陸亦雷真的調集了好幾個專家,專門針對丁婧茹的情況進行診治,因爲舒逸一直堅信丁婧茹的記憶中一定有十分重要的東西,或許丁婧茹就知道誰是那隻“翠鳥”。可是經過了專家的會診,他們一致認爲丁婧茹的記憶已經不可能再恢復,她大腦的記憶功能已經被藥物嚴重的破壞了。
專家組由華夏著名的腦科專家、神經科專家以及心理專家組成,組長是華夏陸軍總醫院的副院長,神經科專家李碧泉。

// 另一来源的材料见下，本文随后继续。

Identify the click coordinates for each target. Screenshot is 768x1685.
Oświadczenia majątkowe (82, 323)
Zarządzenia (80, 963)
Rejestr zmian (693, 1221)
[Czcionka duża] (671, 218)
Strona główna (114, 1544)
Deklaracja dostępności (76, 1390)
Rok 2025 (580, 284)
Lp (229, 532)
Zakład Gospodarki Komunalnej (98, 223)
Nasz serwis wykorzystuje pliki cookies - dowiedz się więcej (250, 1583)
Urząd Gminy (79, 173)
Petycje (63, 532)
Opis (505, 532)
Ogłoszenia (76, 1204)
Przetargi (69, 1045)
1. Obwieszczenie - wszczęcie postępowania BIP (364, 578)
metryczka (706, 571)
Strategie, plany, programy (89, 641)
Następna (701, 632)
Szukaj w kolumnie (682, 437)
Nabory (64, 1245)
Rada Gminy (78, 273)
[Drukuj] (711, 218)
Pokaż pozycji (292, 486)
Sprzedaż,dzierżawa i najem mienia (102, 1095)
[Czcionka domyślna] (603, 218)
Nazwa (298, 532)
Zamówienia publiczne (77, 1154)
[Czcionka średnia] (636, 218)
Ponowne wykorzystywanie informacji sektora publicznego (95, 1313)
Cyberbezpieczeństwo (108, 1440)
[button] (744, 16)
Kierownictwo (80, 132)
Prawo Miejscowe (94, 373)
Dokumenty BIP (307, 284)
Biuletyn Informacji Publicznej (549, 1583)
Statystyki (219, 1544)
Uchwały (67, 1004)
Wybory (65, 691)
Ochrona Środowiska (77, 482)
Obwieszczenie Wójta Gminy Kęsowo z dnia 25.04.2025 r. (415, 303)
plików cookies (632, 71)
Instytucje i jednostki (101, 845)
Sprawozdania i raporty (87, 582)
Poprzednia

“李教授,這個結論確切嗎?”舒逸看了專家組的會診報告,輕聲問道。李碧泉的臉色微微有些變化:“你是置疑我們的專業嗎?”舒逸微笑着搖了搖頭:“李教授,您誤會了,你們是這方面的專家,別說在華夏,也是在全球也是聞名遐邇的業內的泰山北斗,我哪敢置疑你們的權威,只是這個案子很特殊,而丁婧茹如果能夠恢復記憶,對於我們將是莫大的幫助。”
李碧泉沒有說話,華中醫大的著名腦科專家白慶峰說道:“小舒啊,這個結論是我們專家組的集體意見,不過說實話,對於大腦損傷的判定,我們也是通過腦部ct掃描,當然了,藥物損傷的是神經系統,掃描的結果也只能夠是個輔助的參考,更多是經過神經科專家及心理學家的測試與判定,你也知道,我們總不能爲了檢查對她進行開顱手術吧?況且就算是開顱也不一定能夠得到更準確的判斷。”
李碧泉點了點頭補充道:“白教授說得沒錯,小舒啊,我們的這個結論是很負責任的,應該說是客觀,真實的,當然,除非她是在僞裝,但我們經過了藥理檢測以及測謊,她都通過了,僞裝的可能性幾乎是零。”
舒逸知道所謂的藥理檢測就是用藥物來對她的精神及意志力進行測試,在藥物的影響下,她將承受足夠的痛苦,通過她隨痛苦時的真實反應來確定她的思維與語言正常與否,行爲語言的真實性到底有多大。
舒逸嘆了口氣:“既然是這樣,那謝謝你們了!”李碧泉搖了下頭:“你先別忙着謝我們,有一件事情我得告訴你,因爲我們對她進行了藥理檢測,所以,所以可能她神經系統受到了新的創傷,這樣說吧,如果說她的健忘是一種病,那麼現在她的病情已經惡化了,所以我們建議她能夠得到長期的住院治療!”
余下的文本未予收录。